​These models are paving the way for a new approach to testing drugs that could be a higher throughput and more efficient screen before in vivo trials of selected drugs.​

Fat, also called adipose tissue, is an essential organ for the storage of energy, but is also important as an organ that secretes hormones (called adipokines) that are essential for healthy metabolic regulation. Fat can be extracted as a biopsy and precursor cells extracted that will differentiate into fat cells. Traditionally, adipose cell culture models are 2D, with cells growing on a flat surface side-by-side. These are from either immortalised cell lines, isolated from primary tissues, or differentiated from pluripotent stem cells from humans or animals. They can generally be defined as a collection of cells without a specific multicellular anatomy.

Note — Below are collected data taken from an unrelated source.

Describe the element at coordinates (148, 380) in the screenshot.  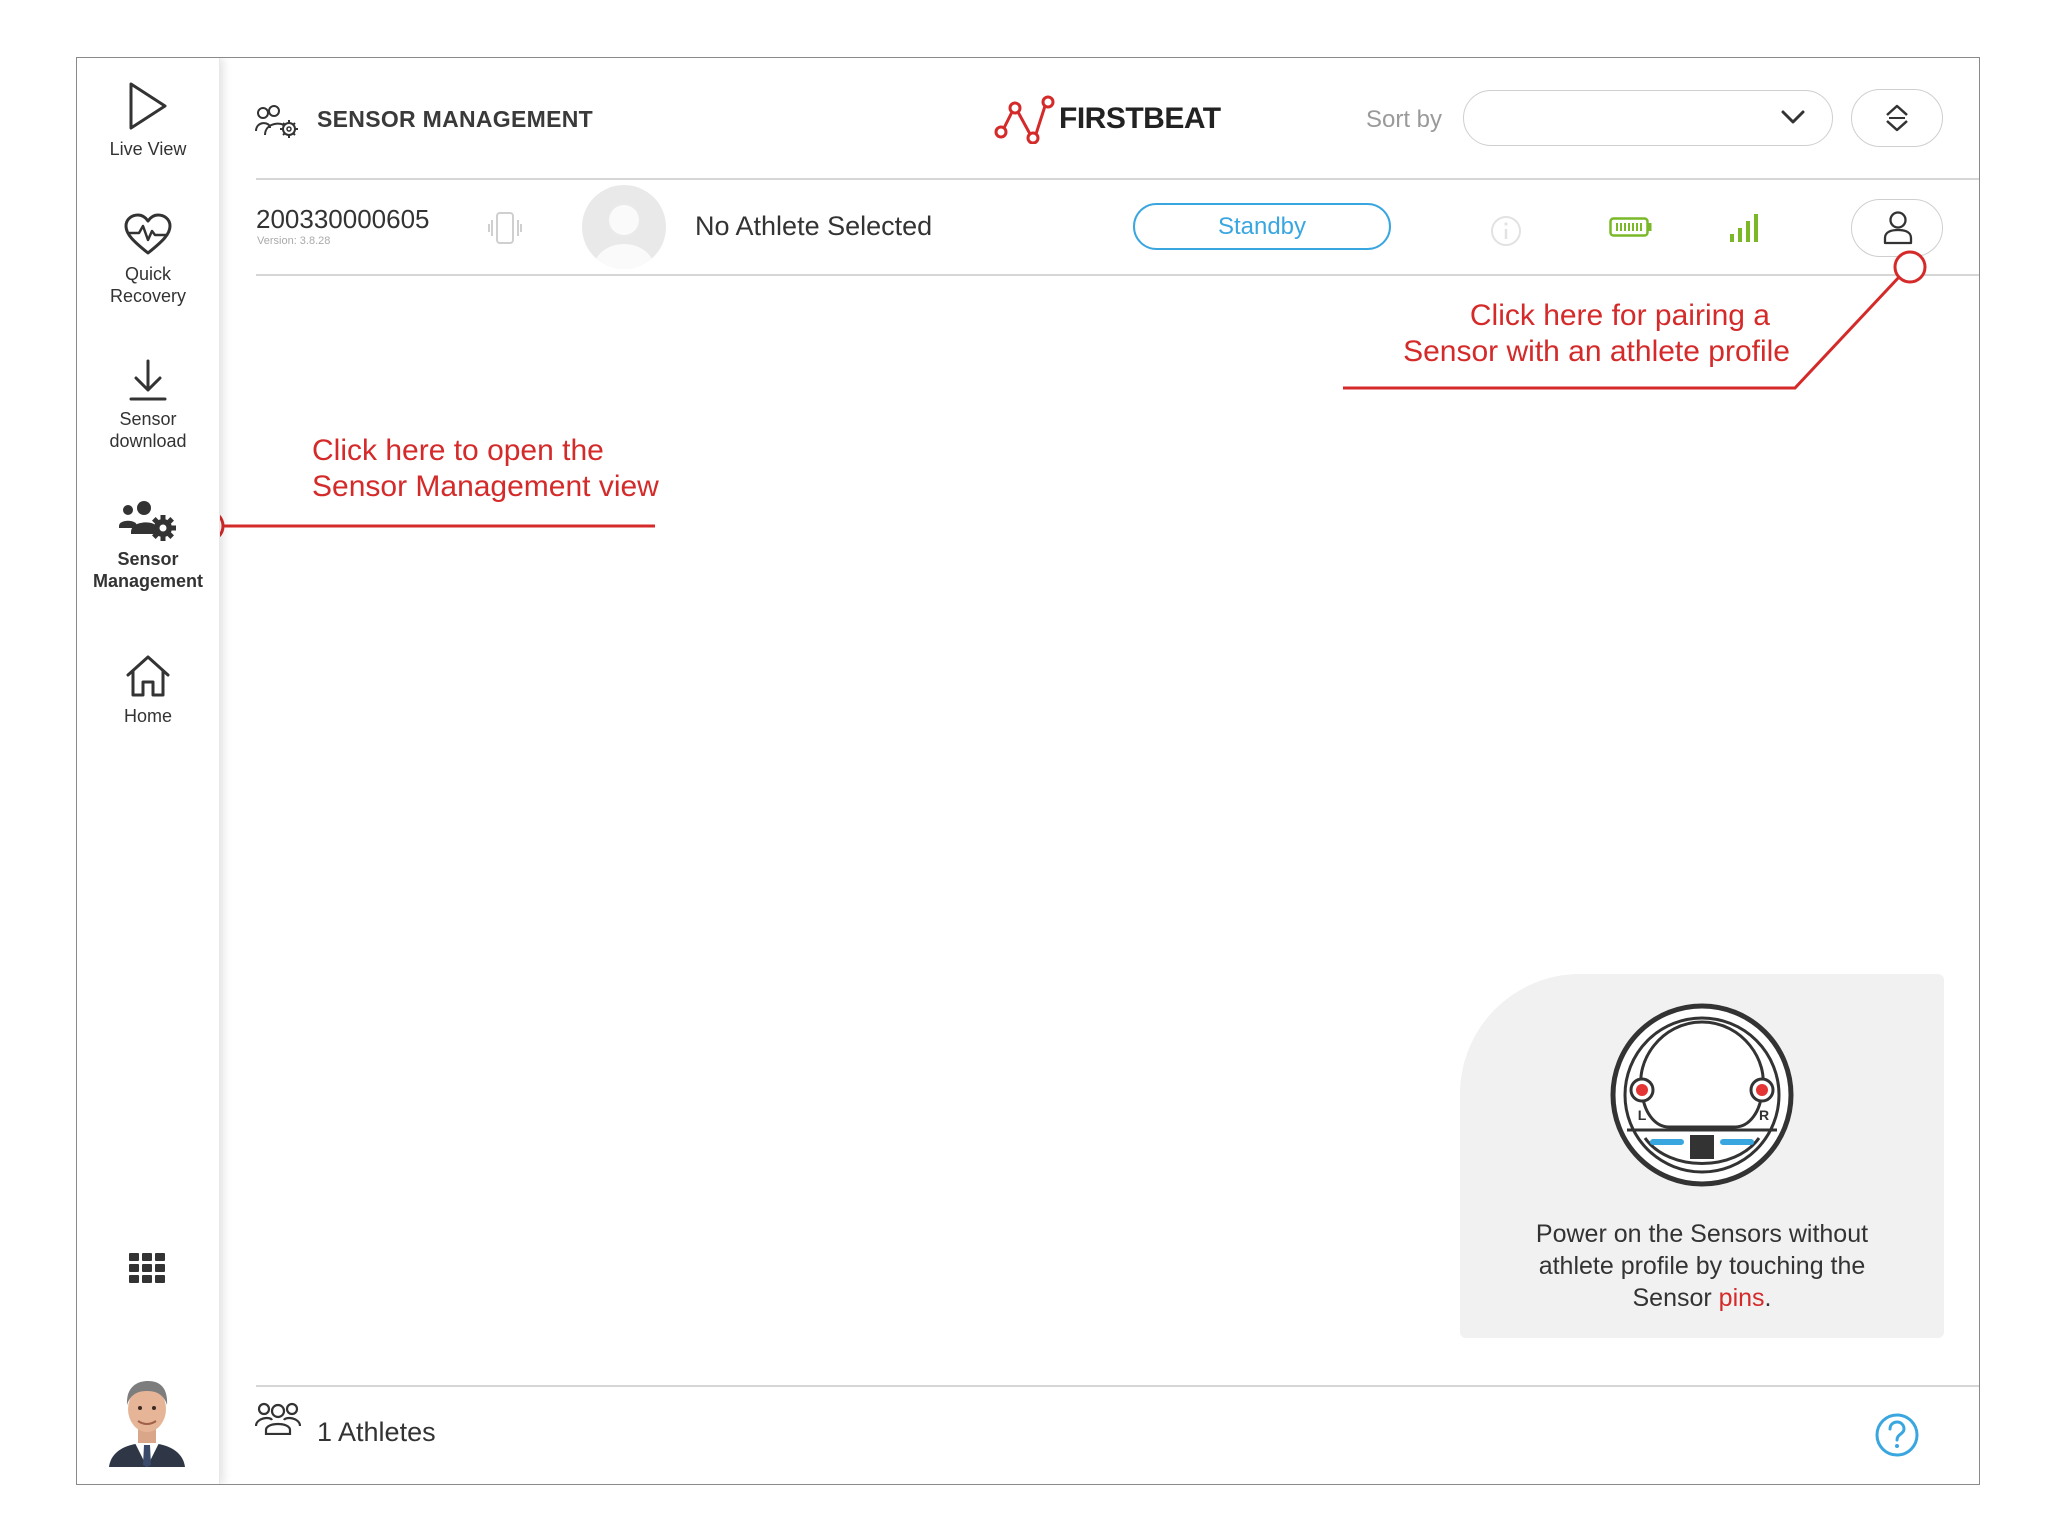
I see `download-icon` at that location.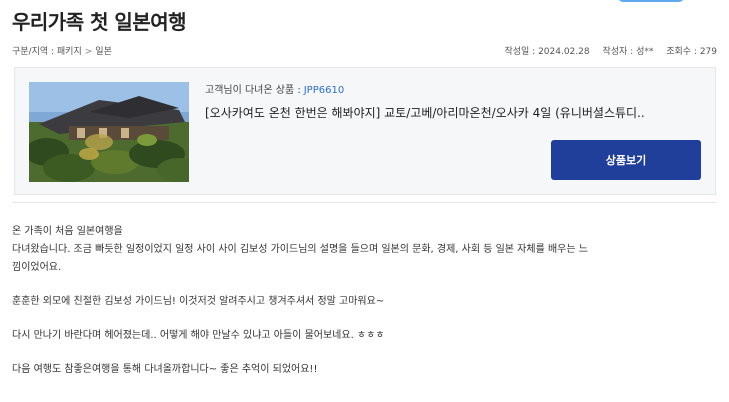  I want to click on review-line: 온 가족이 처음 일본여행을, so click(68, 232).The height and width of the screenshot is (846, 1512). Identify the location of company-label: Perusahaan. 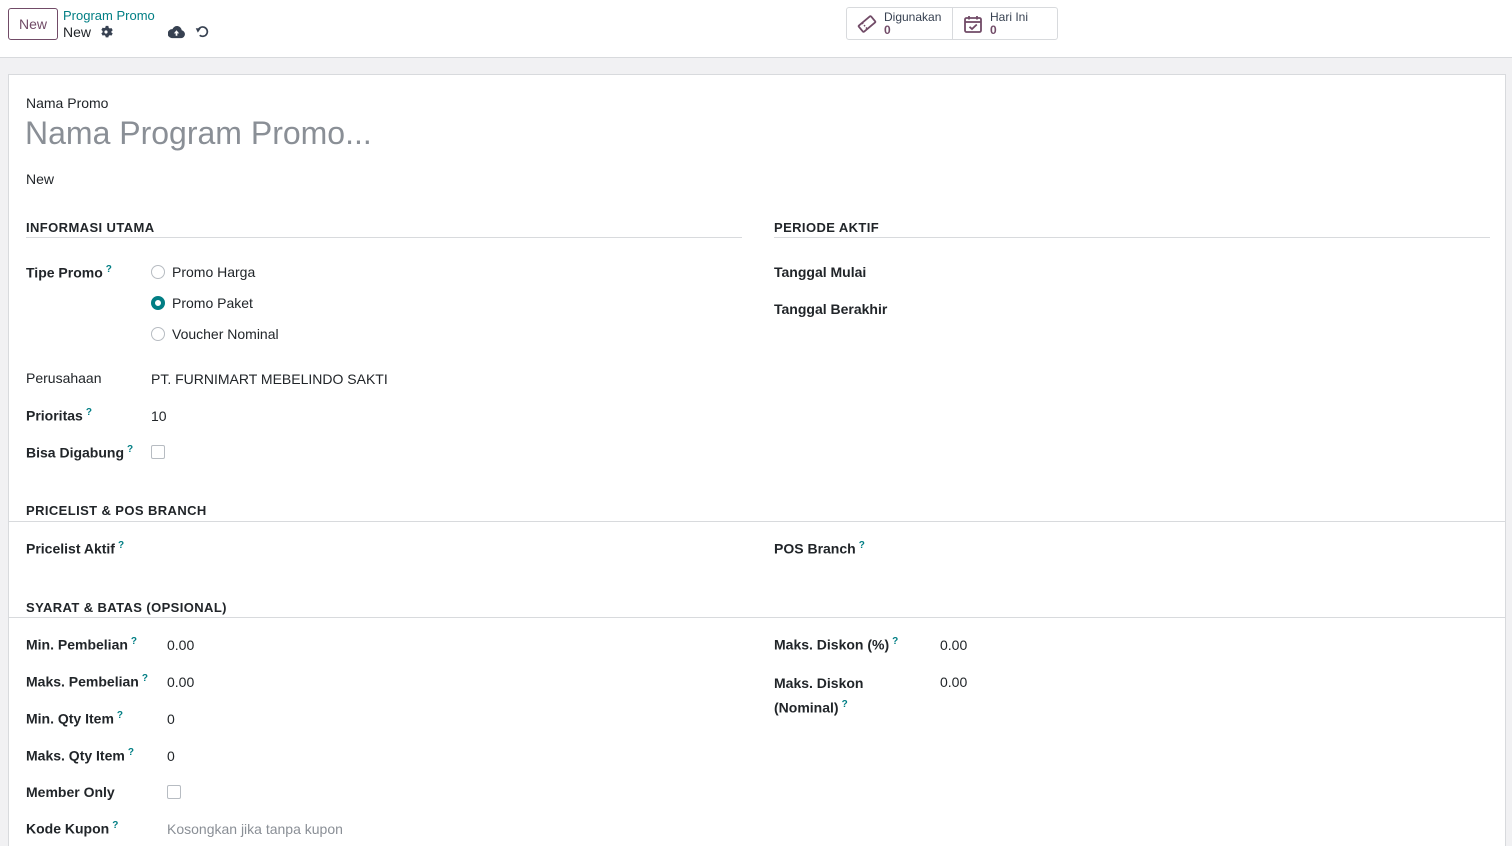
(64, 378).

However, 2D adipose cell cultures fall short of the complexity and structure of adipose tissue in vivo. This is an issue that Dr. Alexander Graham and Dr. Rajesh Pandey have been working to improve under the supervision of Dr. Joan Gannon, Dr. Sam Olof and Prof. Roger Cox. They have been developing a drug-responsive 3D adipose model that could be more representative of in vivo tissue and cheaper than testing in vivo.

A key question is whether 3D adipose models develop and organize fat stores that are more like in vivo tissues, for example forming large unilocular droplets (i.e. single droplets) in cells. Further, whether they function more like adipose tissue. For close to three years, Dr. Graham and Dr. Pandey worked collaboratively at OxSyBio (a synthetic tissue spinout company from the University of Oxford) and MRC Harwell Institute respectively to tackle this problem by developing a novel adipose model that can retain its structure for weeks. Using white adipose cells, specifically 3T3-L1 cells an immortalised cell line of mouse origin, the team encapsulated cells in a hydrogel-based matrix containing selected proteins found in the extracellular matrix (ECM) of animal tissues. 

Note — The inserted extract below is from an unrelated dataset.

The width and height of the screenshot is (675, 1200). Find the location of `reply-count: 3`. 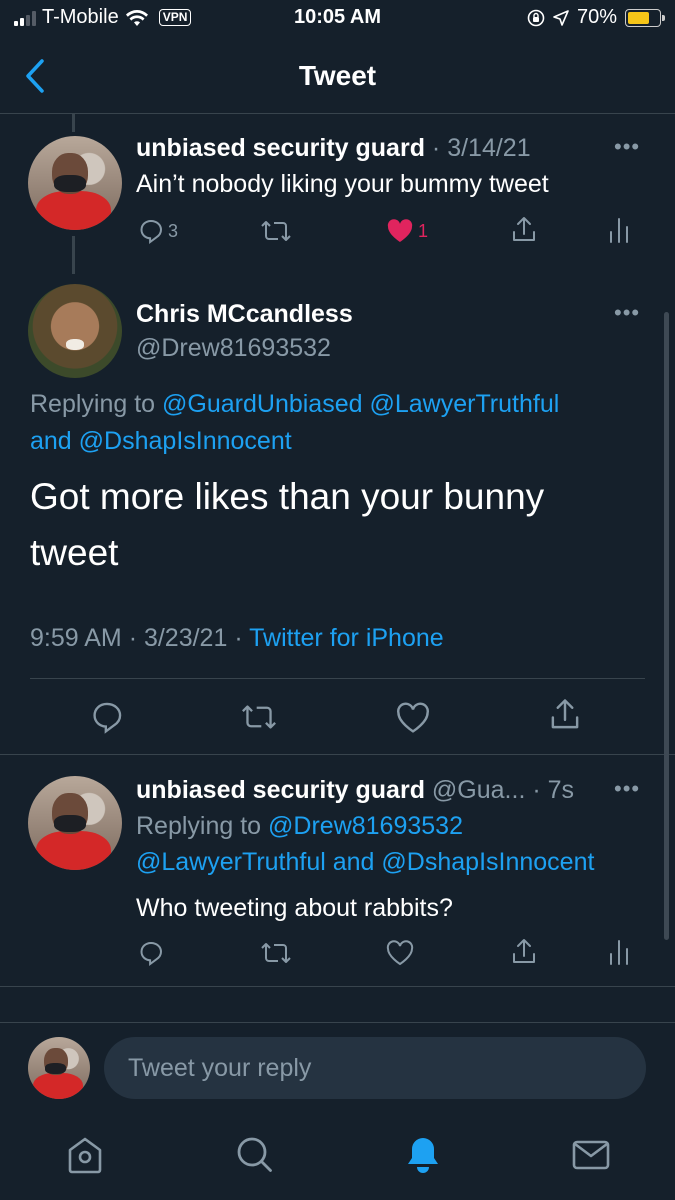

reply-count: 3 is located at coordinates (174, 230).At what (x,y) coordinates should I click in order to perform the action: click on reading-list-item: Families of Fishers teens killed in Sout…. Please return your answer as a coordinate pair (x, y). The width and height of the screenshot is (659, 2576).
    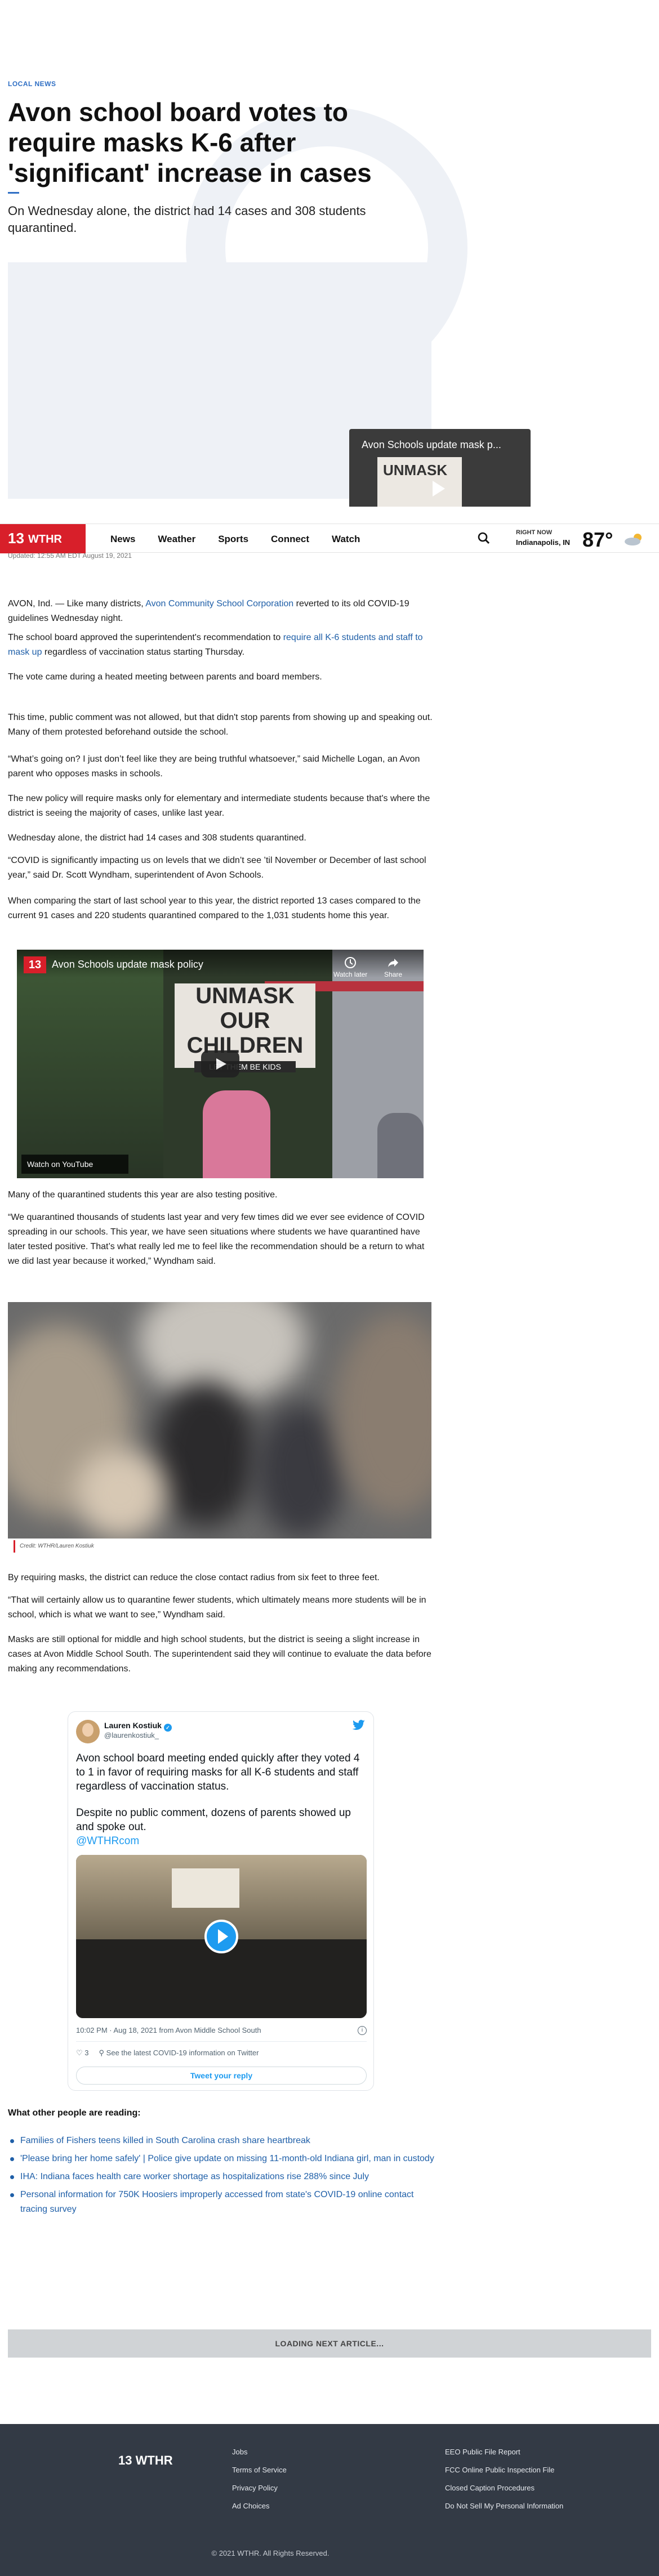
    Looking at the image, I should click on (225, 2141).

​This liquid mixture, designed for tissue development, was dispensed as small droplets (150 nL) into lipid-in-oil solution, where the solution formed a spherical geometry and was solidified as a spheroid. Spheroids, after transfer to cell culture medium, were matured over the course of weeks to produce 3D organisations of fat-laden cells, which could be used to model the function of adipose tissue. 

The team first accessed Octopus last year through the Bridging for Innovators (B4i) scheme as part of the OxSyBio-MRC Harwell Institute project and acquired very informative images of their structures in order to assist the next stage of product development.

The next step will be to further examine the morphology of lipid droplets, which are used as fat stores, within cells to further validate the model. In order to achieve this, the team have been granted academic access in autumn to use the CLF's Octopus Laser Facility in the Research Complex where microscopy methods that are crucially far more sensitive than conventional light microscopy are available. Working with Octopus link scientists Dr. Alessia Candeo and Prof. Stan Botchway, they will investigate the 3D fat spheroids, assessing fat storage development in response to nutrient feeding and exposure to small molecule compounds such as anti-diabetic drugs.

“We have developed a robust, high throughput and 3D model of white adipose tissue which has been shown to be responsive to anti-diabetic drugs," Dr. Alex Graham said about the research. “It is a powerful platform for potentially identifying new therapeutic interventions for metabolic diseases. This achievement has only been possible through a multi-institutional collaboration between a broad range of specialists at OxSyBio, MRC Harwell Institute and the Central Laser Facility."

Dr. Rajesh Pandey added, “Our 3D white adipose tissue model has potential to reduce animal usage as well as being used to study long-term effect of diet and drugs."

Prof. Stan Botchway from the Octopus Facility at the CLF said about the experimental access, “This is another great example of how the Octopus imaging facility can be deployed in all aspects of fluorescence imaging. In this work, we used the advanced light sheet technique that has several advantages over normal widefield or confocal microscopy. The technique is gentle on live biological samples in terms of light toxicity. Another advantage is that large samples can be imaged in 3D faster than video rate with significant sensitivity at diffraction limited condition. Although the very large rich 3D volume data acquired (terabytes) can be difficult to analyses easily, we are now working with specialist companies, particularly 3DMagination to resolve the data analysis conundrum."

Fig 1: Spheroid of cells at ​16 days.

Fig 2: From left to right - Dr. Rajesh Pandey and Dr. Alexander Graham in the MRC lab.

Fig 3: Dr. Rajesh Pandey in the MRC lab.